*Supplied material*.
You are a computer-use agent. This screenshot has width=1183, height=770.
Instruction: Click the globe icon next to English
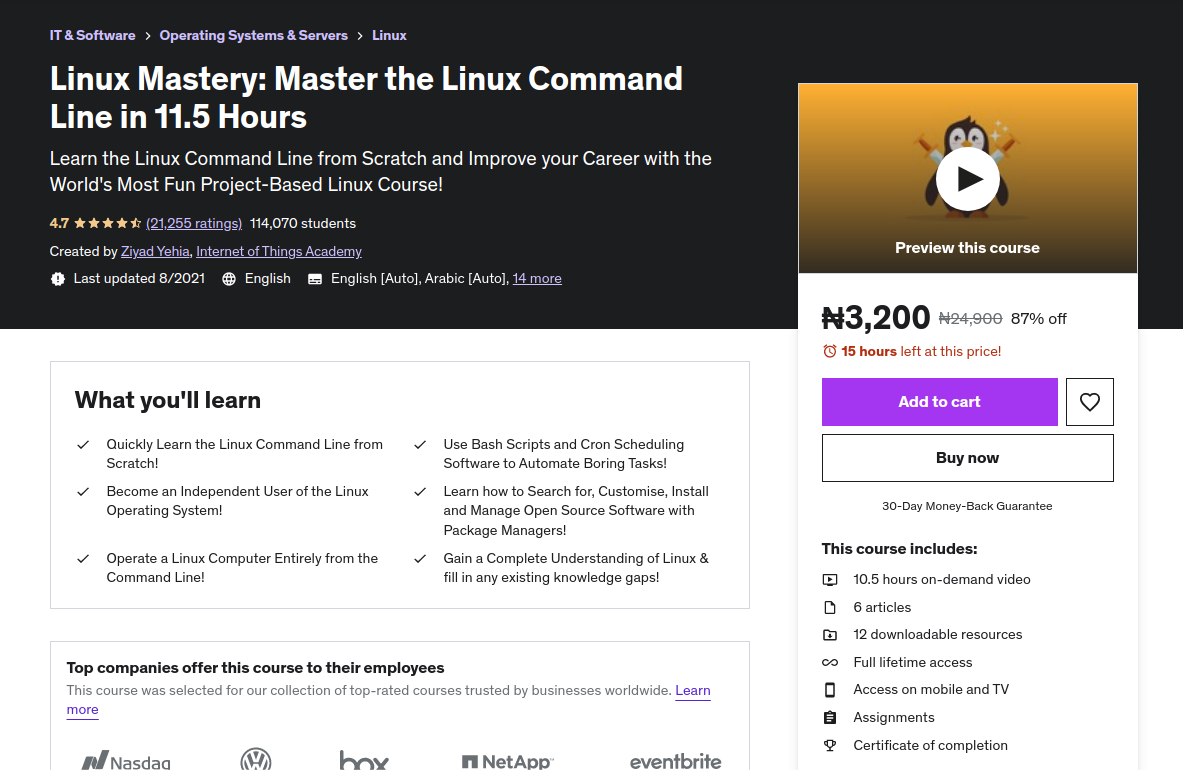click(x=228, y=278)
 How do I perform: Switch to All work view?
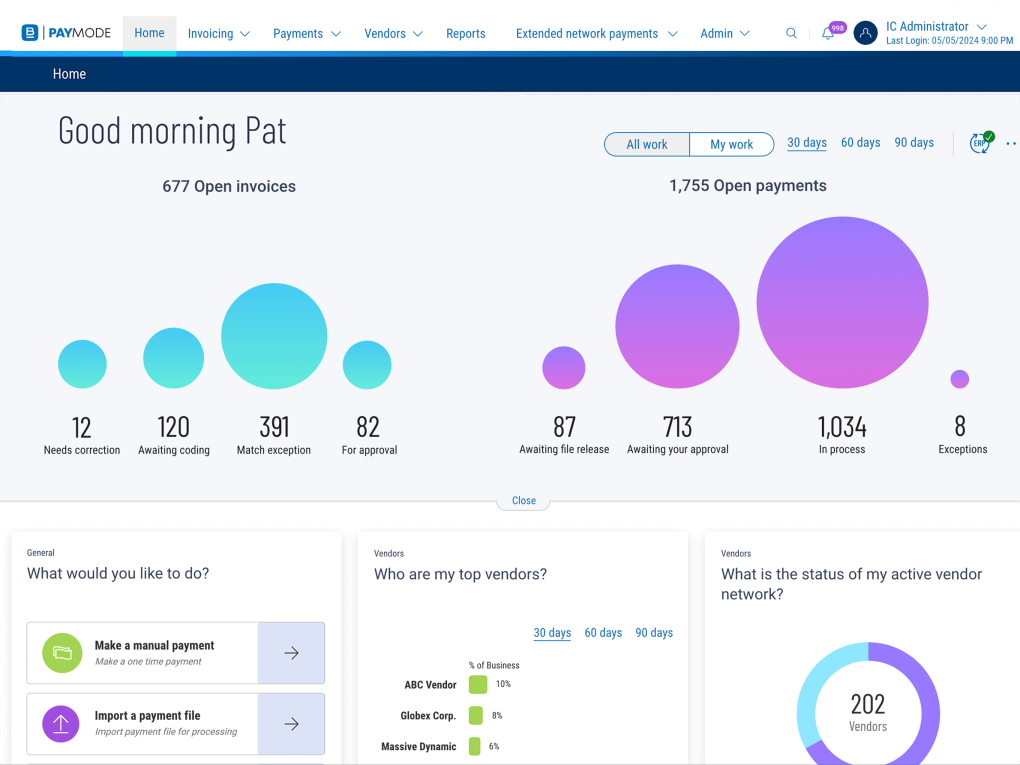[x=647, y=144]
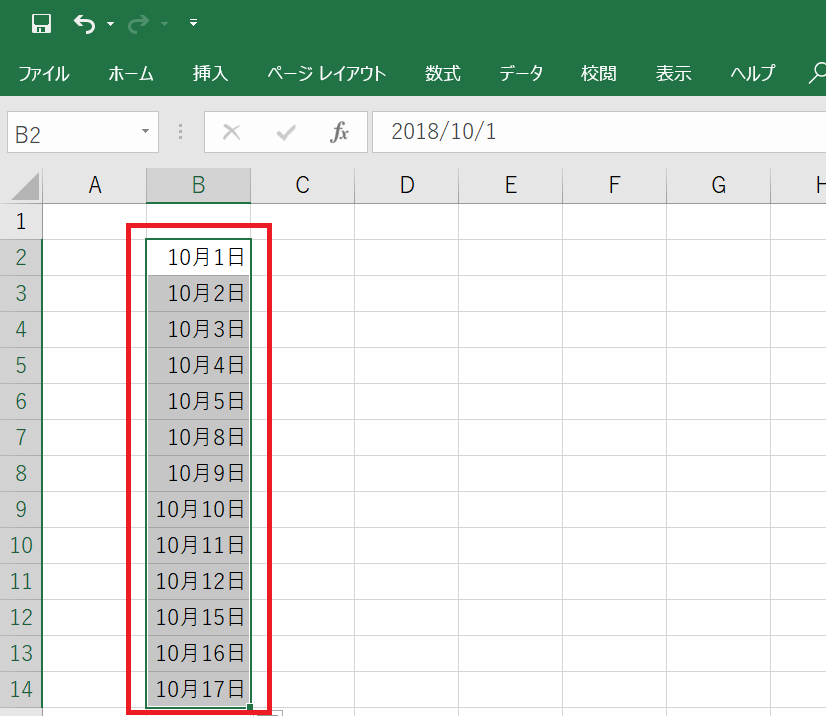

*What is required*. Could you write out the records again exactly, without any of their pictures?

*Response to the exercise*.
You are a computer-use agent. This screenshot has width=1183, height=770.
Instruction: Click the globe icon next to English
click(x=228, y=278)
 How do I perform: Switch to All work view?
[x=647, y=144]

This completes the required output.